Home-price gains continued to climb in March, putting continued pressure on buyers as mortgage rates have also recently risen to their highest levels in years. Is it time to invest in REIT ETFs?
According to the Wall St. Journal, “The S&P CoreLogic Case-Shiller National Home Price Index, which measures average home prices in major metropolitan areas across the nation, rose 6.5% in March, identical to the year-over-year increase reported in February. The 10-city index gained 6.5% over the year, up slightly from 6.4% the prior month.

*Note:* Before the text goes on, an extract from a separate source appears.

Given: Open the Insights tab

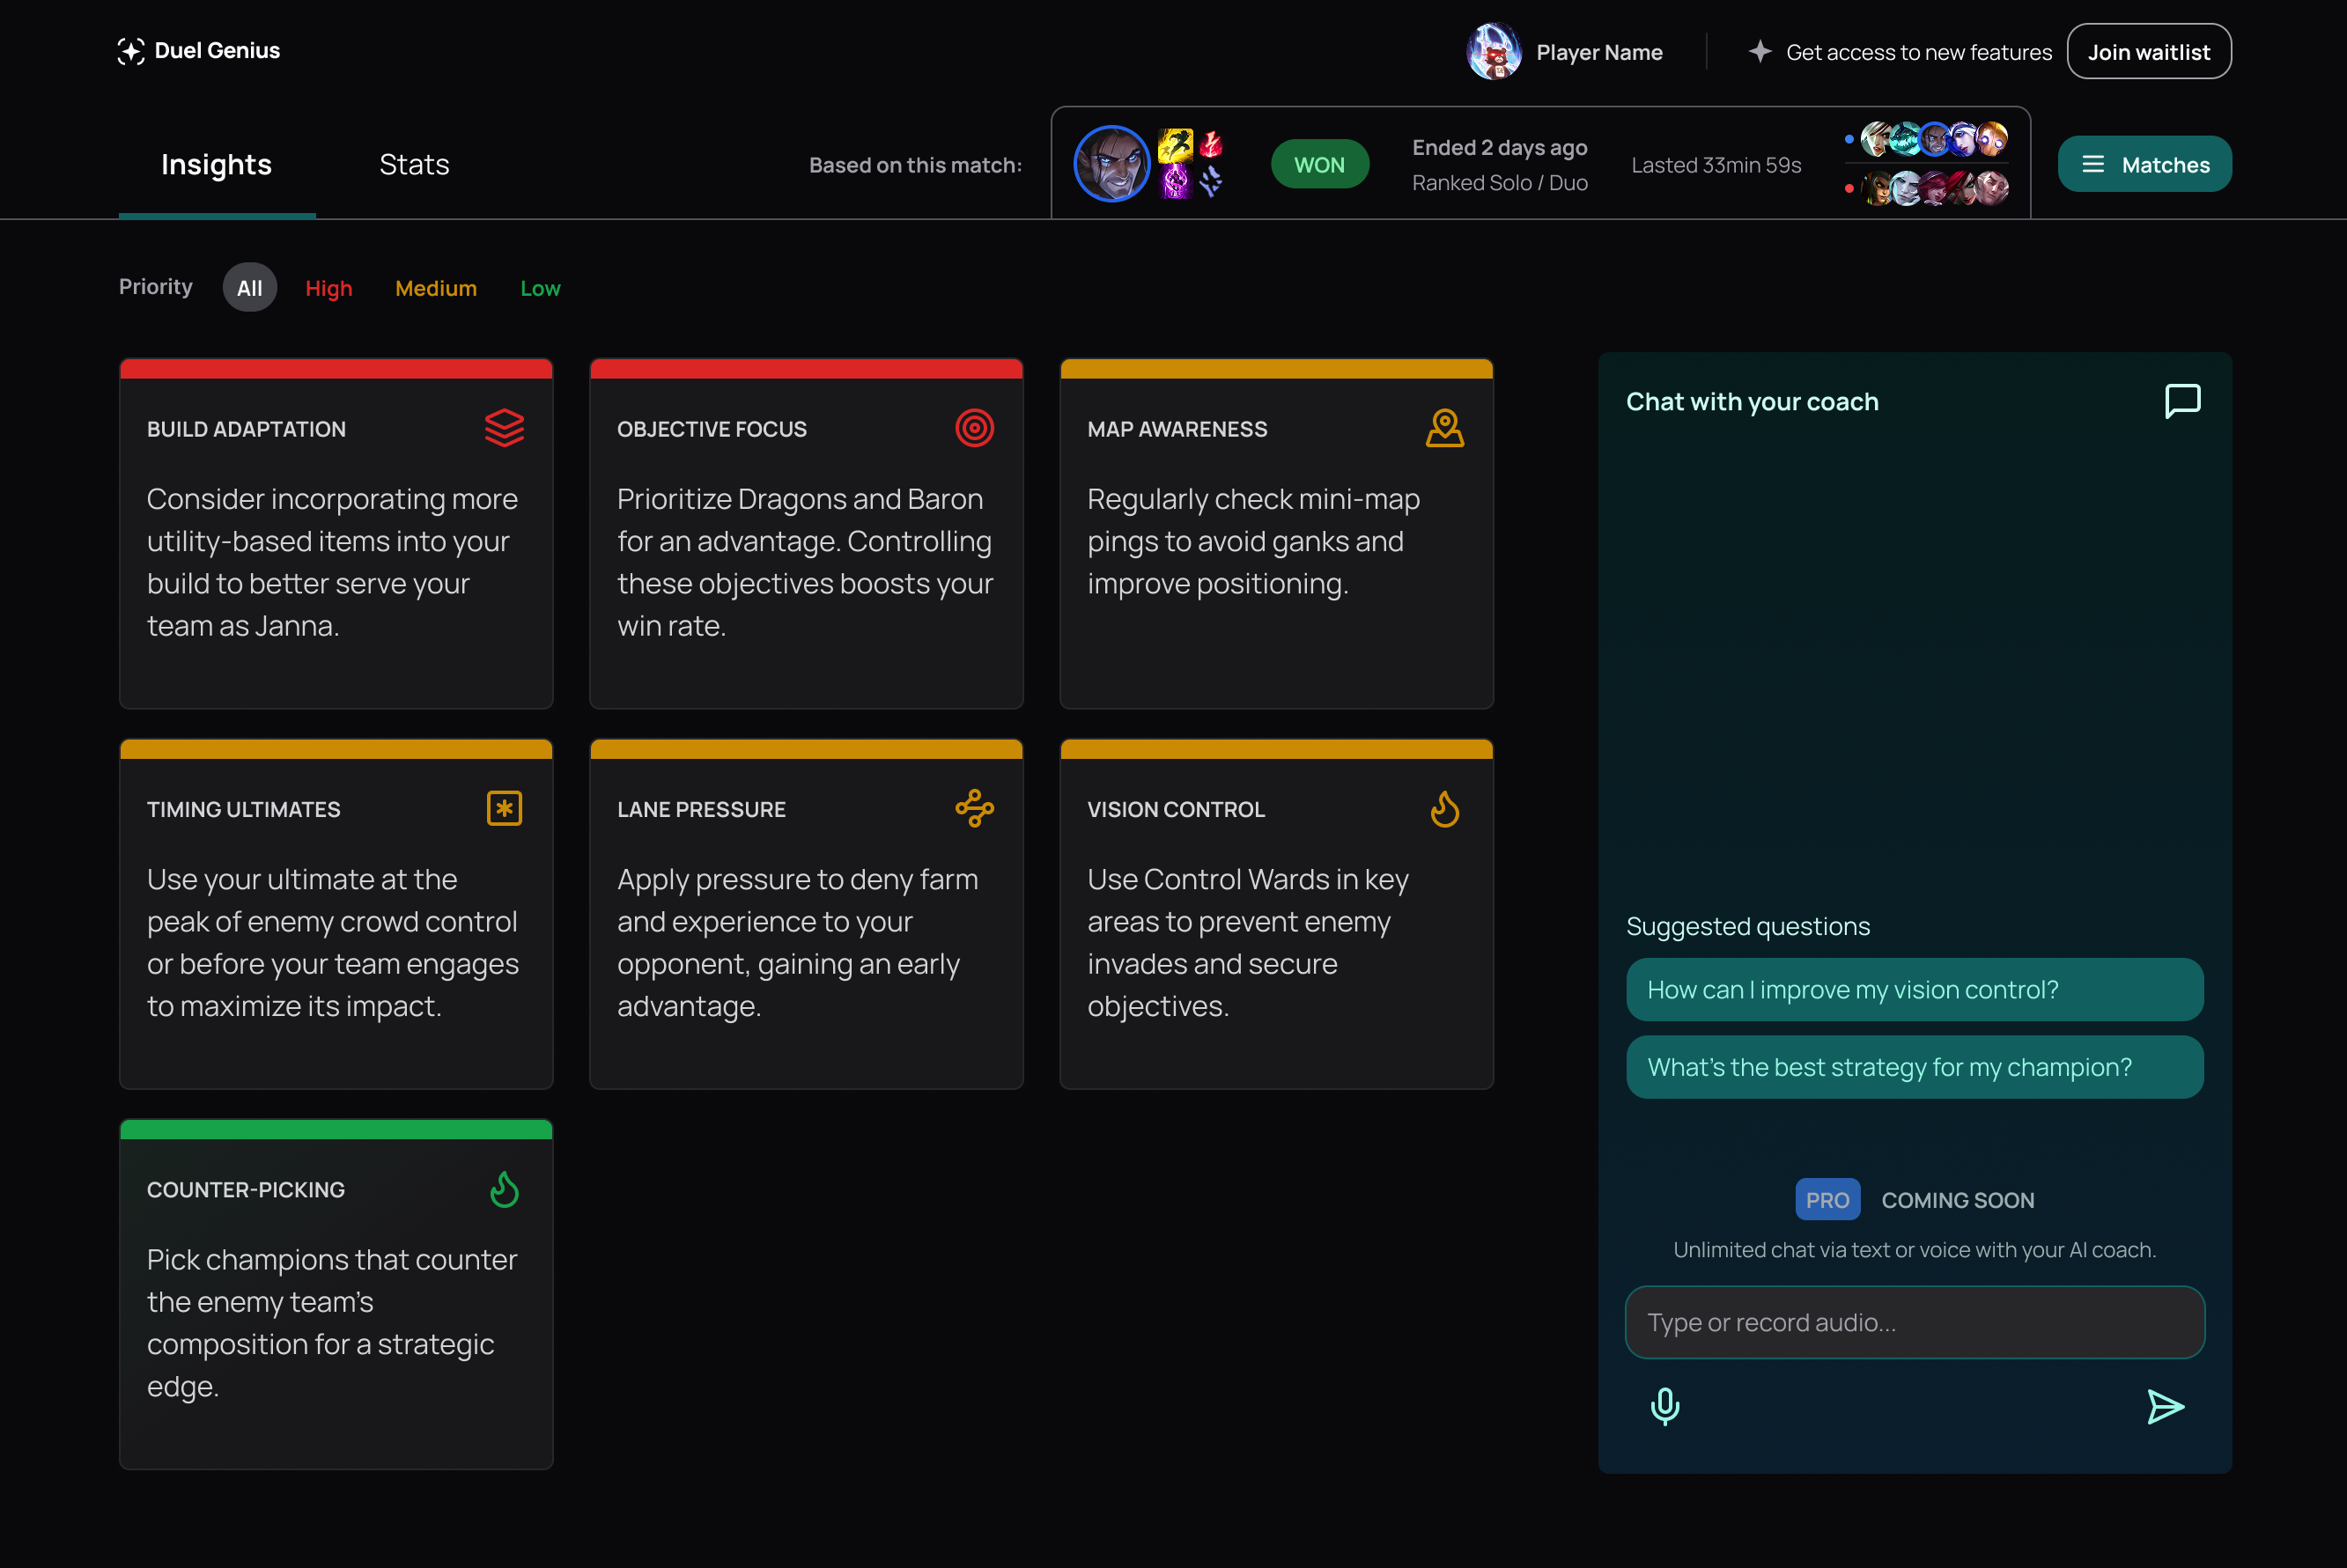Looking at the screenshot, I should click(216, 164).
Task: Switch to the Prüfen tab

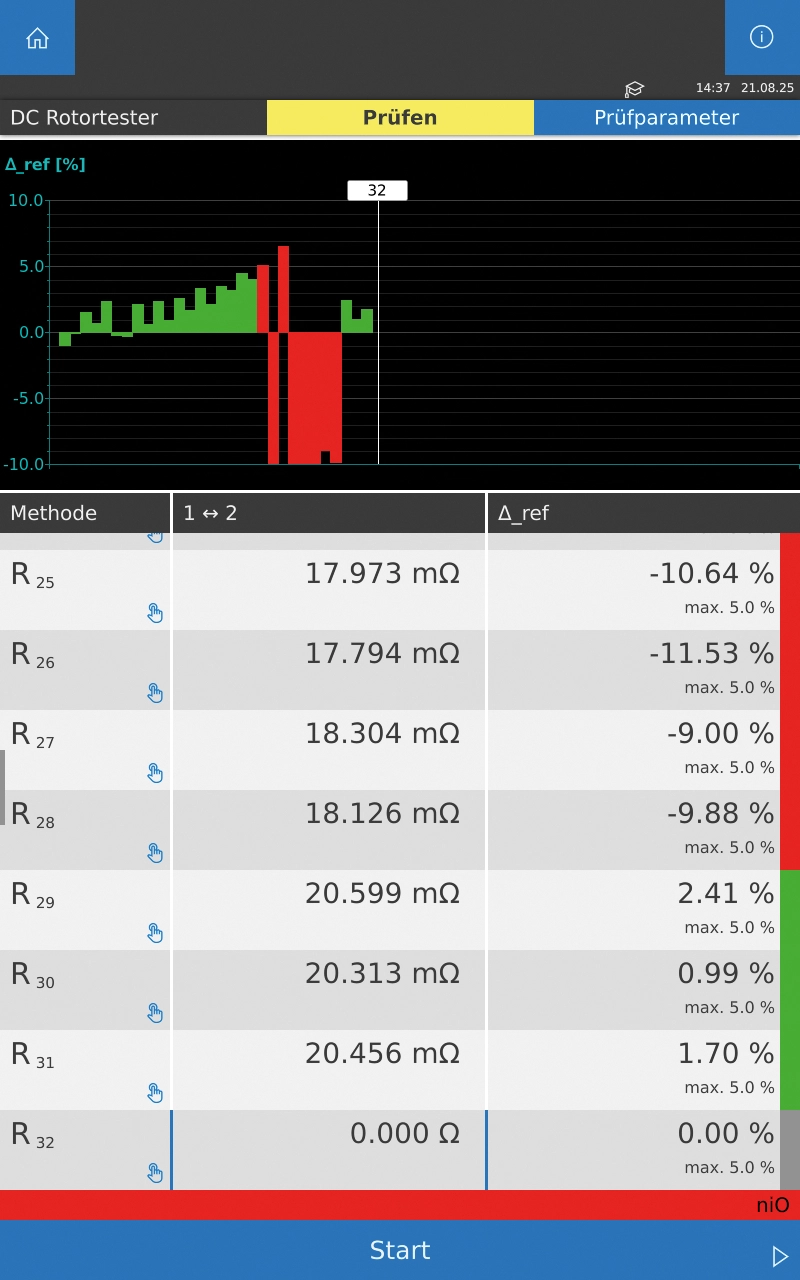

The 20-city index gained 6.8%, unchanged from the previous month. “
Affordability challenges and the shortage of inventory are negatively impacting home sales.
US Home Prices Rise: Time to Invest in REITs?
“As we continue to operate in a rising rate environment, investors are considering how to capitalize on these dynamics and generate meaningful returns. One way to do so is by utilizing REIT ETFs, which unlike other real assets provide long term fixed cash flow and the shorter duration end of the market provides lower volatility and lower sensitivity to rising rates,” Martin Kremenstein, Head of NuShares, Nuveen’s ETF business, said in a note.
Investors interested in gaining broad exposure to the dividend-paying REITs can look at ETF options like the Vanguard REIT ETF (NYSEArca: VNQ), iShares Dow Jones US Real Estate Index Fund (NYSEArca: IYR) and Schwab US REIT ETF (NYSEArca: SCHH), among others. Additionally, for those interested in the potential growth of small-cap REITs, investors can look to the targeted IndexIQ US Real Estate Small Cap ETF (NYSEArca: ROOF).